Whilst Francis’ memories are correct, I feel that it would be helpful to your contributors and readers if I explain the reason for my endeavours to influence the outcome of the consideration of arbitration reform (which had been the subject of my Chairman’s address in June 1998 1 and the subsequent executive survey conducted by the Chartered Institute which was so ably analysed and annotated by Francis Miller) and to influence the drafting and amendment of the clauses of the Arbitration Bill and, subsequently, sections of the Act. Indeed, Francis and I were (almost) the only practising arbitrators who regularly attended debates in both Houses of Parliament over the Bill.

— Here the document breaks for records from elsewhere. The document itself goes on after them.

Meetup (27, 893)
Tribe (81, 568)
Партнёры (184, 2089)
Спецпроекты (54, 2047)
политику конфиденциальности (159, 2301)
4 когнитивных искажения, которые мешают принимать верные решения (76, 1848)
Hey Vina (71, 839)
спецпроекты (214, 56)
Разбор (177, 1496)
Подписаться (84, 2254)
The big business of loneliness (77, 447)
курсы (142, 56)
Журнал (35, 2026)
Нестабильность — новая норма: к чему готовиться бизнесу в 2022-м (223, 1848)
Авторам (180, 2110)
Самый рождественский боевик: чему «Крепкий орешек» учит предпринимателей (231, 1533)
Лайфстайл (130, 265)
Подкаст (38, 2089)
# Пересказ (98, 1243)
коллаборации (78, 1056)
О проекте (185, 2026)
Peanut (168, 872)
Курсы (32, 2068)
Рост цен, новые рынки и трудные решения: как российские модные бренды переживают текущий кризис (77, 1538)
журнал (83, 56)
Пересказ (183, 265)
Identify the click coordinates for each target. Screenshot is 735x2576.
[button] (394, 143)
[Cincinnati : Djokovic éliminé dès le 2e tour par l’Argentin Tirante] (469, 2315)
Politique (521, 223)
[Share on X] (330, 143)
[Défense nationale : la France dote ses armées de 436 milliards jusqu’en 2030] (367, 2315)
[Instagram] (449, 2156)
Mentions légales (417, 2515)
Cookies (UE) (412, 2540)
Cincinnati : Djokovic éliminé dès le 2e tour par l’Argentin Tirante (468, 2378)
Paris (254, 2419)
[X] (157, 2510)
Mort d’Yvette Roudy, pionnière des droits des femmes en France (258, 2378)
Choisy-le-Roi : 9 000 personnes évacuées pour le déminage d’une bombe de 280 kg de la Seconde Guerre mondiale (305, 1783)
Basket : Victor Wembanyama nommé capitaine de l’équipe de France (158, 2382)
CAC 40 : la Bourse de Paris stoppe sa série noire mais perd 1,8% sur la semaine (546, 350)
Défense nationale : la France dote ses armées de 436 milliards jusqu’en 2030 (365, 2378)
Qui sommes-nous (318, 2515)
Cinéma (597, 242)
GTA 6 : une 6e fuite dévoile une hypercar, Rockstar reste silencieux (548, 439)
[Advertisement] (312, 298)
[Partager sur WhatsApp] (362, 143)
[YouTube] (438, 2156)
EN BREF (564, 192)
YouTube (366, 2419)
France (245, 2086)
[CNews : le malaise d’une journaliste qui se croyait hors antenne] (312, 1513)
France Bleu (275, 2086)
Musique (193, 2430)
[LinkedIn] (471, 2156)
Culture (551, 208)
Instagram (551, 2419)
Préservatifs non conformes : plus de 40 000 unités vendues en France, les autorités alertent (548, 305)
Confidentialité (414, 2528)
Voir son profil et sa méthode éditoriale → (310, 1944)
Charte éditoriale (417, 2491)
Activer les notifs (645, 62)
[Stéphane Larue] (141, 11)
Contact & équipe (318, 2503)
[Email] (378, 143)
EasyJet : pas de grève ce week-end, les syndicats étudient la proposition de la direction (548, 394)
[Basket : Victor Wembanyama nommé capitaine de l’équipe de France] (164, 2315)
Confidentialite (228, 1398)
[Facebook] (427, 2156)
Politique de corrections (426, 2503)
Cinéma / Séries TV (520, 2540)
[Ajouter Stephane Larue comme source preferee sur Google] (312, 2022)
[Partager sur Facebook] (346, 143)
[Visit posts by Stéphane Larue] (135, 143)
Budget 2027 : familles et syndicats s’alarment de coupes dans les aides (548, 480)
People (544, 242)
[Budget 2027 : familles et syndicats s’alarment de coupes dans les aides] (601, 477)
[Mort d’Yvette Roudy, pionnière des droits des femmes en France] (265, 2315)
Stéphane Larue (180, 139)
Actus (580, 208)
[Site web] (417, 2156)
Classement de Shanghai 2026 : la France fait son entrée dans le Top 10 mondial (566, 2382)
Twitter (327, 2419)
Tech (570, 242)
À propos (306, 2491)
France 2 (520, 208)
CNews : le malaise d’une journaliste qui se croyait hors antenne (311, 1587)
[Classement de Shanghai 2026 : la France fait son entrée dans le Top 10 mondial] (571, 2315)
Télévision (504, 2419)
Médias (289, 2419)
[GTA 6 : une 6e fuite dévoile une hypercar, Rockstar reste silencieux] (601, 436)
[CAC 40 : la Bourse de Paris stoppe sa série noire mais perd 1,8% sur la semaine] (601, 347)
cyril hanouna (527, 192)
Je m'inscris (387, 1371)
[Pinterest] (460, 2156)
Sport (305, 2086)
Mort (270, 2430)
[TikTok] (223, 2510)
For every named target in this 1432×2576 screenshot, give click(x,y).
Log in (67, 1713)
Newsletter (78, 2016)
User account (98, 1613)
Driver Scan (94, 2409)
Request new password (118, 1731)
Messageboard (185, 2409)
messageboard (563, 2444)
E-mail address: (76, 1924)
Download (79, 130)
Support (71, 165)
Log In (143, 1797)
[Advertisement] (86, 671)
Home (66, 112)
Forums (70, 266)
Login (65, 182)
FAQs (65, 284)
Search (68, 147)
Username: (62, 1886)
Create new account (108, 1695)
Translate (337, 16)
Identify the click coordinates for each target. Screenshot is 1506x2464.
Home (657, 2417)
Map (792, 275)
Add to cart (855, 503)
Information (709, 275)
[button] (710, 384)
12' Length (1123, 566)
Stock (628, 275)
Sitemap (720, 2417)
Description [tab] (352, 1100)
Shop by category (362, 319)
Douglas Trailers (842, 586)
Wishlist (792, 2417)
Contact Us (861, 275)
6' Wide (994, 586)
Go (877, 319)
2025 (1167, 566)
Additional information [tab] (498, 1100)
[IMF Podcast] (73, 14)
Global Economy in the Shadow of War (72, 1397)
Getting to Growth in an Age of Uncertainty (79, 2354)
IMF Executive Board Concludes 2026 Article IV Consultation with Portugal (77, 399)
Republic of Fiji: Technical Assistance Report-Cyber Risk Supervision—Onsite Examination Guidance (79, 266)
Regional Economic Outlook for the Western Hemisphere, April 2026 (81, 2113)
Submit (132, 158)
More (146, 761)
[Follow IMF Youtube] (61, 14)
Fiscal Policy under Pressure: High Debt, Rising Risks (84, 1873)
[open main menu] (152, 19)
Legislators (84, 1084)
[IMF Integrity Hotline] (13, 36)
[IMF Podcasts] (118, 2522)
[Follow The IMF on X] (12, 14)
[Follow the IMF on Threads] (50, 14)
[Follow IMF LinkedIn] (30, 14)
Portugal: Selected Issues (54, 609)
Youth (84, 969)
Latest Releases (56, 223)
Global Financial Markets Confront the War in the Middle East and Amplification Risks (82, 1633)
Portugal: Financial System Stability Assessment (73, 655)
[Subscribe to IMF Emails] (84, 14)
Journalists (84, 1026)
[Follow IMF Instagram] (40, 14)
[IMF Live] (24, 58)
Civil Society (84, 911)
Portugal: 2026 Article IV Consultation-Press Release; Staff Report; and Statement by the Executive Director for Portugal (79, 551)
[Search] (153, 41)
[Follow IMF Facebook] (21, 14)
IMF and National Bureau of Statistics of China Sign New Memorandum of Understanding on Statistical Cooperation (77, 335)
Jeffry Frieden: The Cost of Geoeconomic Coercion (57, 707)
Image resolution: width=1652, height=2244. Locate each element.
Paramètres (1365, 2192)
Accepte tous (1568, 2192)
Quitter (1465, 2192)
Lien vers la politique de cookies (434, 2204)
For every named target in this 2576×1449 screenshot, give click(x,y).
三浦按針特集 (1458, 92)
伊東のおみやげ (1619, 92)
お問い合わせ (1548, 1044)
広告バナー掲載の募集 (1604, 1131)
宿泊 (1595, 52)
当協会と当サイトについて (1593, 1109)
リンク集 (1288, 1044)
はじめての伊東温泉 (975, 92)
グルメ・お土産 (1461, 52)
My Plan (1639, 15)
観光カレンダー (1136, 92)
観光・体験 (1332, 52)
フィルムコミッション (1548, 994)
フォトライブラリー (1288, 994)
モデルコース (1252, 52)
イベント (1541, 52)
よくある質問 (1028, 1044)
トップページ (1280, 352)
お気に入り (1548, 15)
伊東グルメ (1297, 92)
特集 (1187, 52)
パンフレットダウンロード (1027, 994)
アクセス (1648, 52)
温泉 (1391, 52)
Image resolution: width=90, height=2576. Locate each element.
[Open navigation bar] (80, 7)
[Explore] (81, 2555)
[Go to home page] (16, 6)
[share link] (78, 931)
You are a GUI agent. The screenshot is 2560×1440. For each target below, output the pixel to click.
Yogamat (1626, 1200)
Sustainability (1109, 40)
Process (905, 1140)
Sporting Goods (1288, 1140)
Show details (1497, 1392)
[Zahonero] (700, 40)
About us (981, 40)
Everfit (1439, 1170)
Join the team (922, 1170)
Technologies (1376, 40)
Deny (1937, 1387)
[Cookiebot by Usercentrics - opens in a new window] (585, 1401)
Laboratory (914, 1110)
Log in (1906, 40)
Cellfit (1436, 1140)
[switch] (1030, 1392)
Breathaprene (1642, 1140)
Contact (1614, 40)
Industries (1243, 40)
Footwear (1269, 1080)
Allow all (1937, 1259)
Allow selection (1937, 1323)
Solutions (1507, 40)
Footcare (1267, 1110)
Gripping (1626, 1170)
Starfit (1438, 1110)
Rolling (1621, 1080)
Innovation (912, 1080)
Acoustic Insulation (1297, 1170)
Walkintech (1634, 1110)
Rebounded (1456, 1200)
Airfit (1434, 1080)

My submissions were based upon three personal convictions:
1. That arbitration is a friendly and near-perfect process;
2. That party autonomy is exercised by the selection of the mode of settlement before any dispute has arisen; and
3. In order to bring out ‘the just, speedy and cost-effective resolution of disputes by arbitration’ the arbitrator, after consultation with the parties, must have adequate powers to order that the proceedings shall be conducted in a manner most appropriate to the issues in dispute.
I persisted in my endeavours to achieve adequate powers for an arbitrator because my long experience had taught me that the arbitration process can be high-jacked or frustrated by the parties and/or their advisors to the dismay of the arbitrator. (It is no good blaming an arbitrator for delay or to allege incompetence if he/she does not have the power to control the proceedings.)
Although the amendment to Clause 34 of the Arbitration Bill transposed the wording over the responsibility for making decisions on procedure by referring firstly to the tribunal as a ‘sop’ to my representations), the real power still rests with the parties. That is the reality, but some parties and those, who for the diverse reasons or ignorance, criticise the tribunal ought to understand that the powers of an arbitrator to act in an efficient and speedy manner are impeded by statute.
Geoffrey King
1
Arbitration (the Journal of the Chartered Institute of Arbitrators) Vol. 54, N° 4, November 1988, page 231.Geoffrey emigrated to Perth, Australia in July and would like to thank all colleagues and friends in the South East Branch and throughout the Chartered Institute, both at home and overseas, for friendships, courtesies and kindness over the past thirty years.